Problem » Copy, word for word, the line containing "This screenshot has width=536, height=446." and each line that follows it in the entries below; pictures do not belong in the copy.

((

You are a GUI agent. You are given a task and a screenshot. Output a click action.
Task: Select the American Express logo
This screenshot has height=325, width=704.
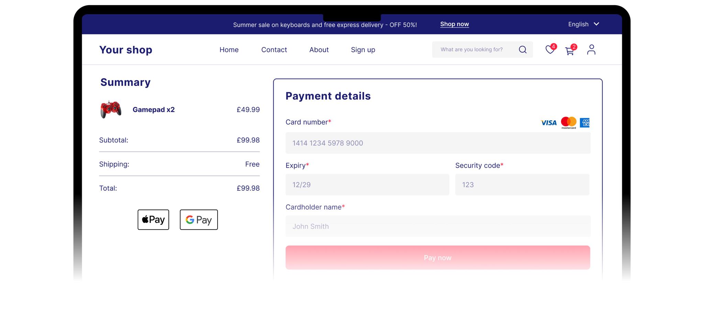click(586, 123)
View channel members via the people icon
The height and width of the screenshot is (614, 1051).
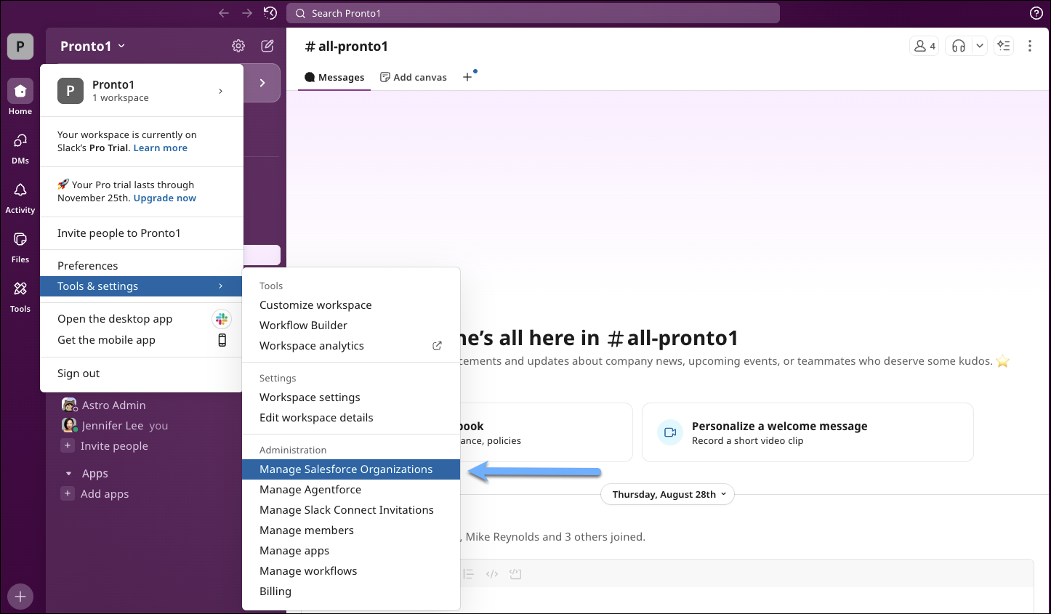(x=924, y=45)
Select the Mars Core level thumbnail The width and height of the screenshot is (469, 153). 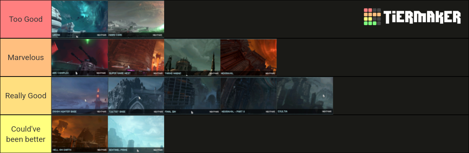pyautogui.click(x=136, y=19)
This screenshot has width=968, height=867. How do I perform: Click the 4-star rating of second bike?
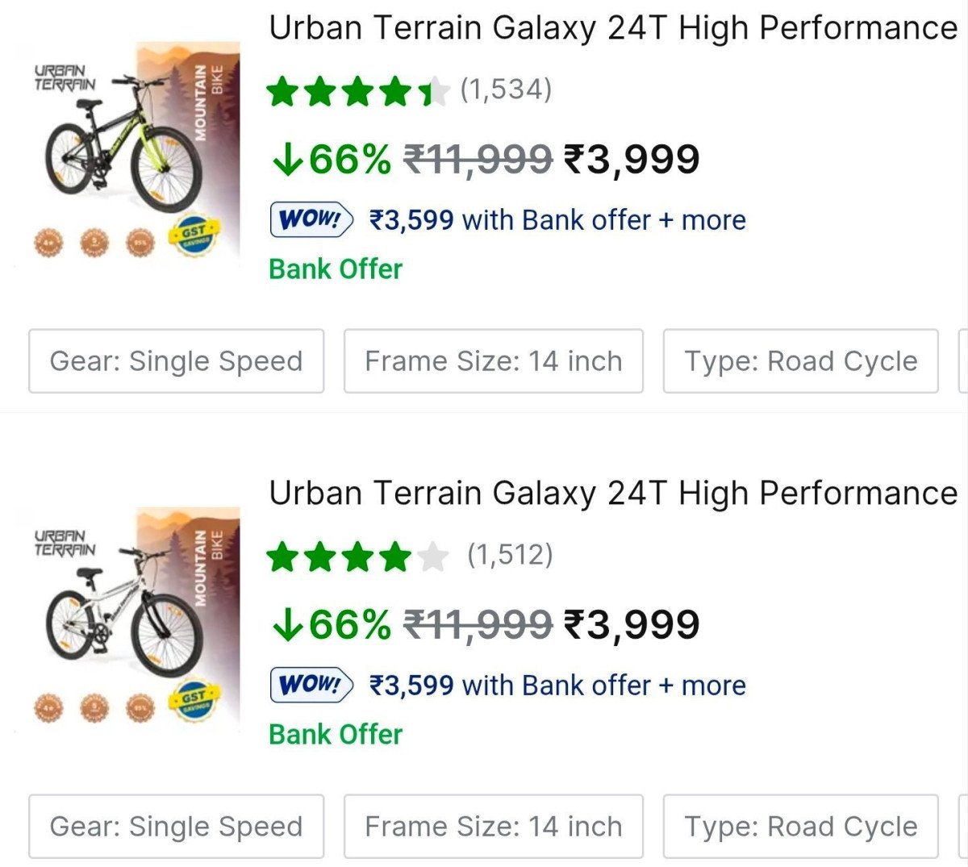(358, 556)
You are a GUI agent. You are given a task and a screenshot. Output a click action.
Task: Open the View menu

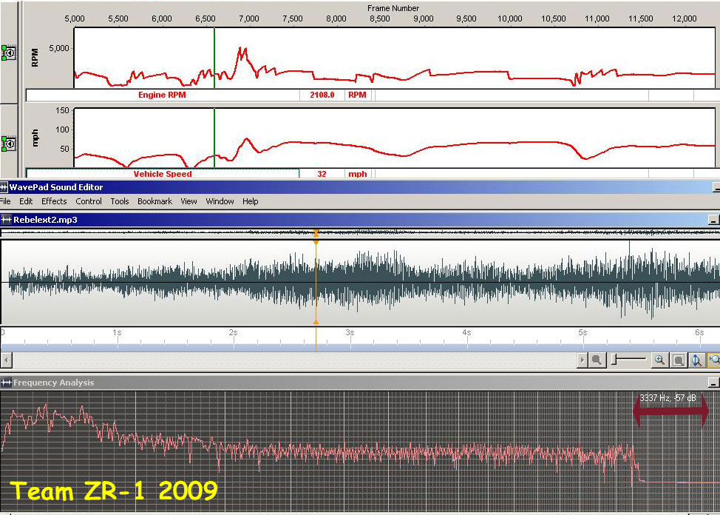(189, 201)
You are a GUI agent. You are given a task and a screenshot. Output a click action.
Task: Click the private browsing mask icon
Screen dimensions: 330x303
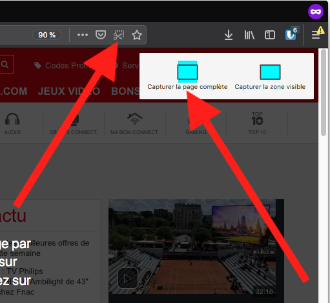(x=316, y=12)
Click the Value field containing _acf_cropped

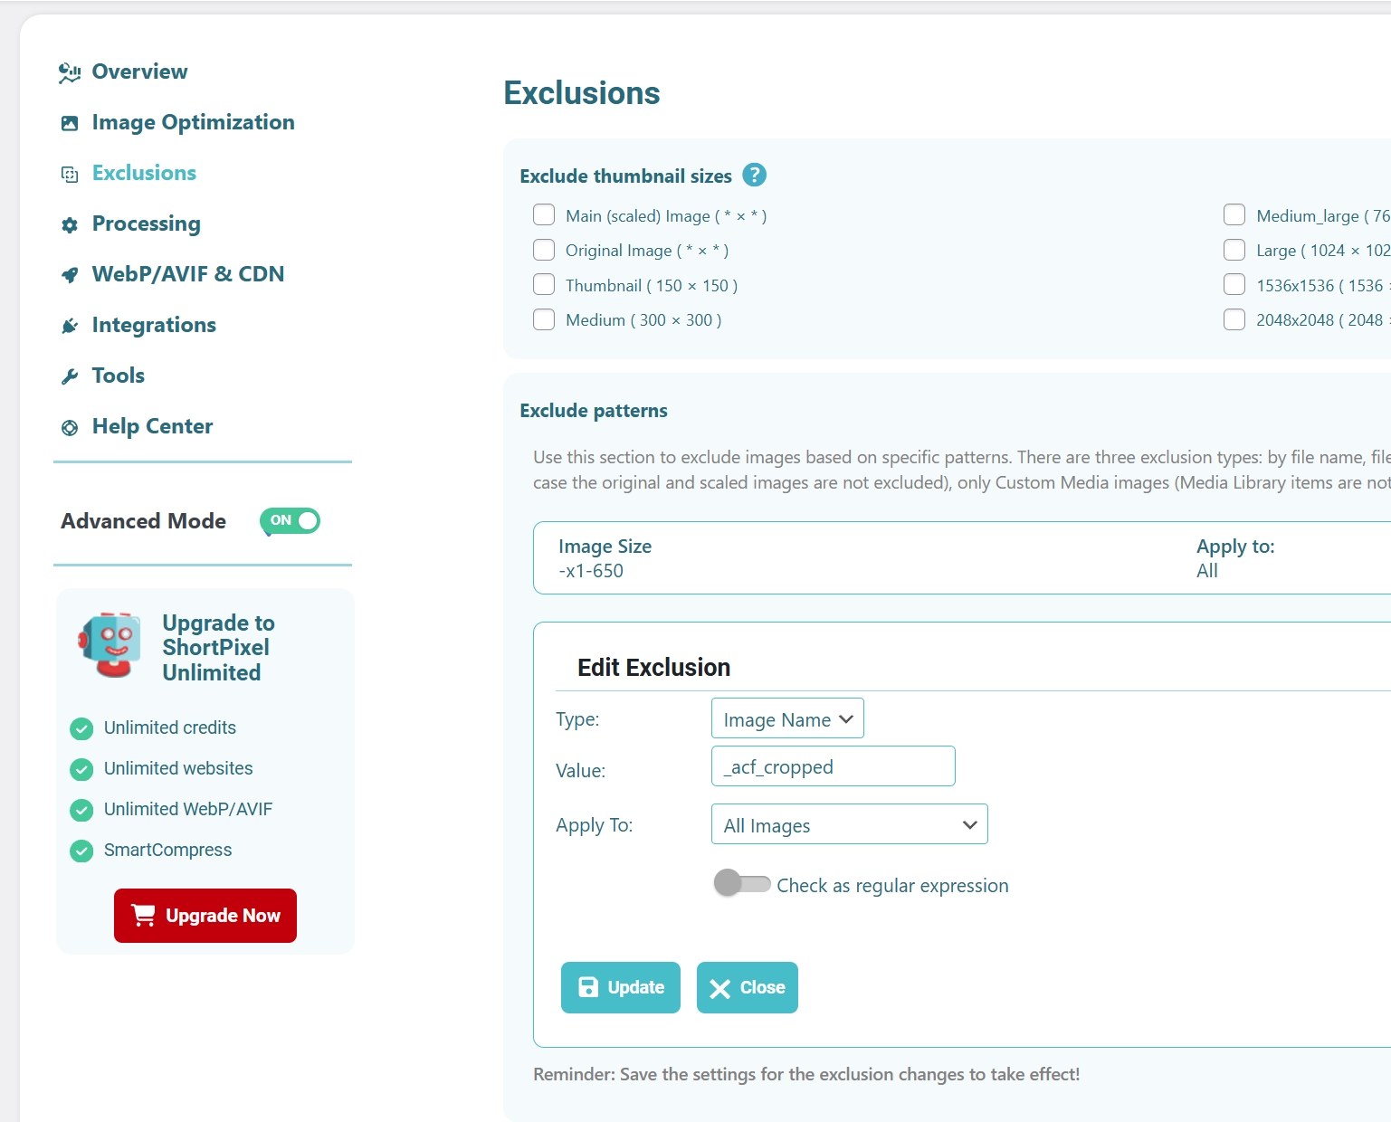832,766
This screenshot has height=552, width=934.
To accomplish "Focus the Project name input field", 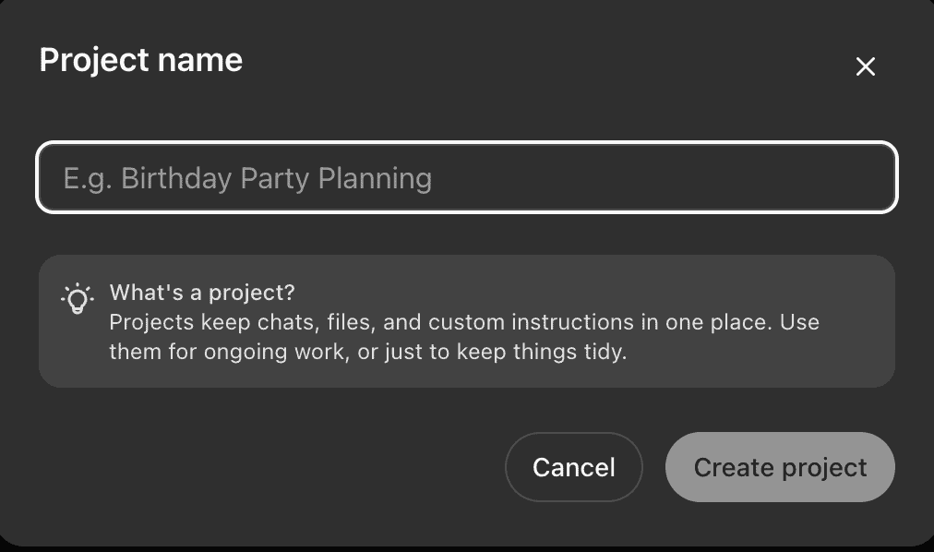I will pyautogui.click(x=466, y=177).
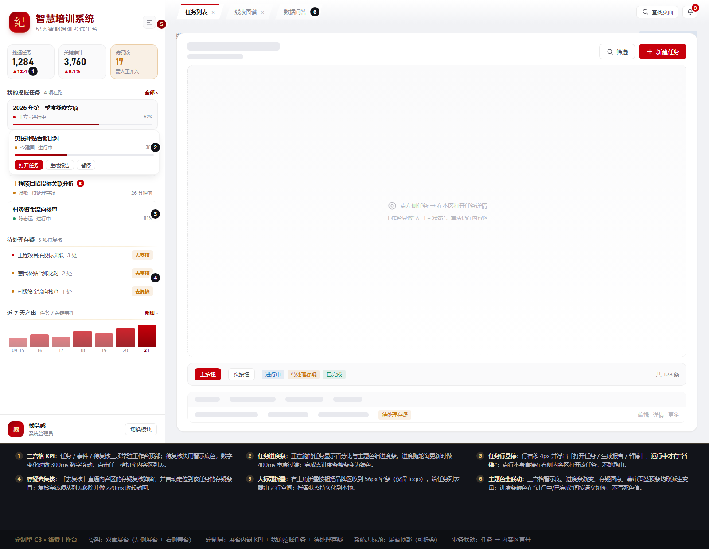This screenshot has width=709, height=549.
Task: Toggle the 已完成 status tag
Action: pos(334,375)
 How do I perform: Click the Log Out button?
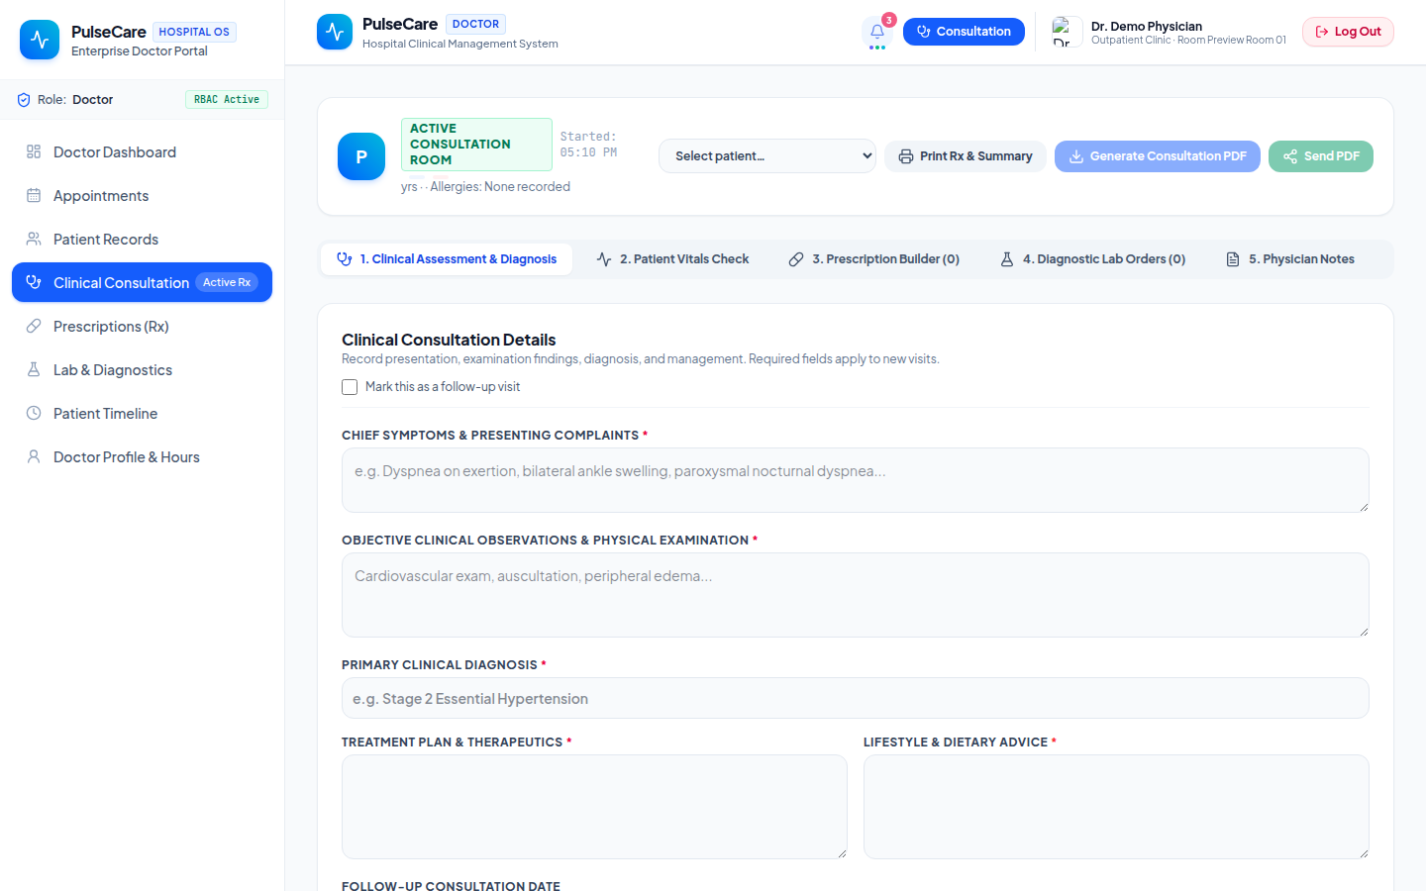coord(1348,32)
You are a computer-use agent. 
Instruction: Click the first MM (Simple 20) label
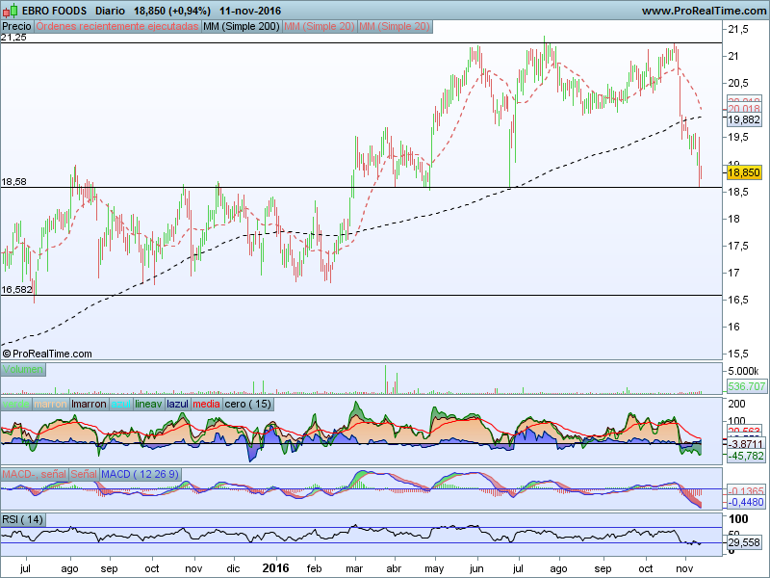click(x=319, y=26)
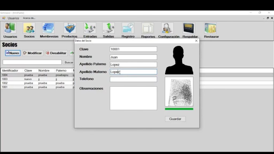274x154 pixels.
Task: Open the Reportes documents icon
Action: pos(148,28)
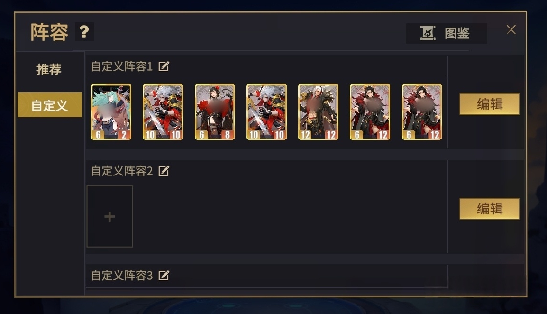This screenshot has width=547, height=314.
Task: Click 编辑 button for lineup 2
Action: pyautogui.click(x=489, y=209)

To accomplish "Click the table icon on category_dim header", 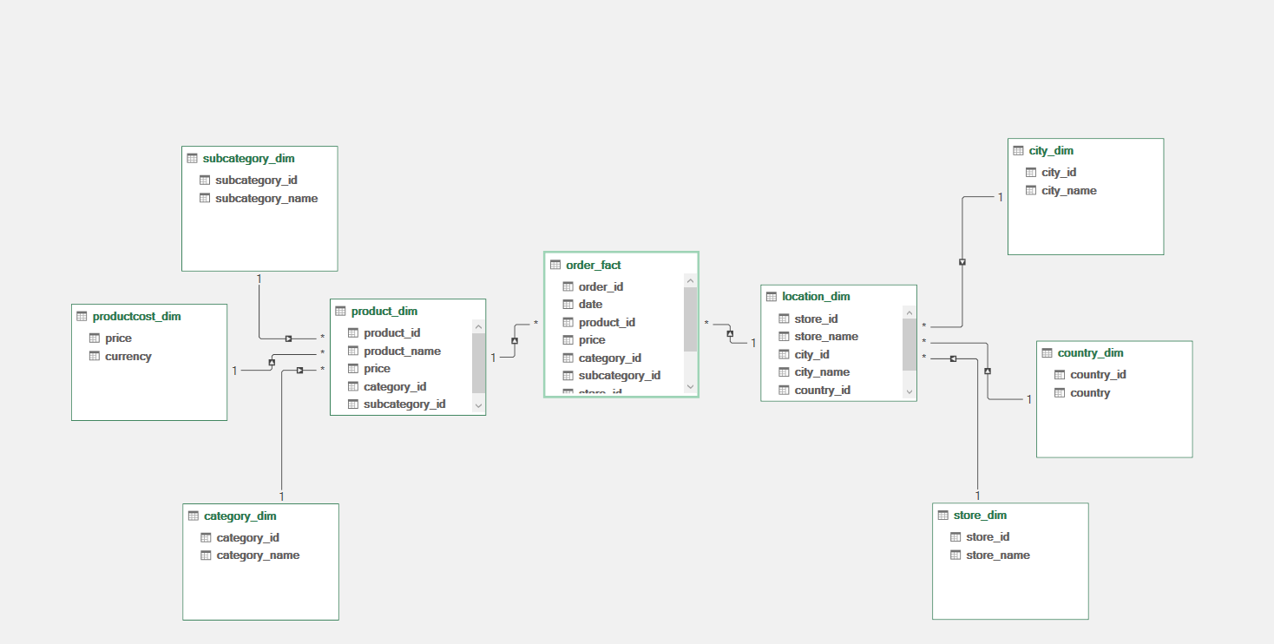I will [x=193, y=516].
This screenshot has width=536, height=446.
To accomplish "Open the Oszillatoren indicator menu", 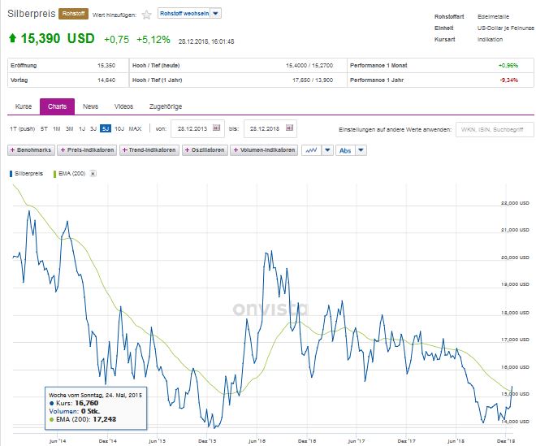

))

Reply to the task »
This screenshot has width=536, height=446.
To accomplish "Open the Oszillatoren indicator menu", 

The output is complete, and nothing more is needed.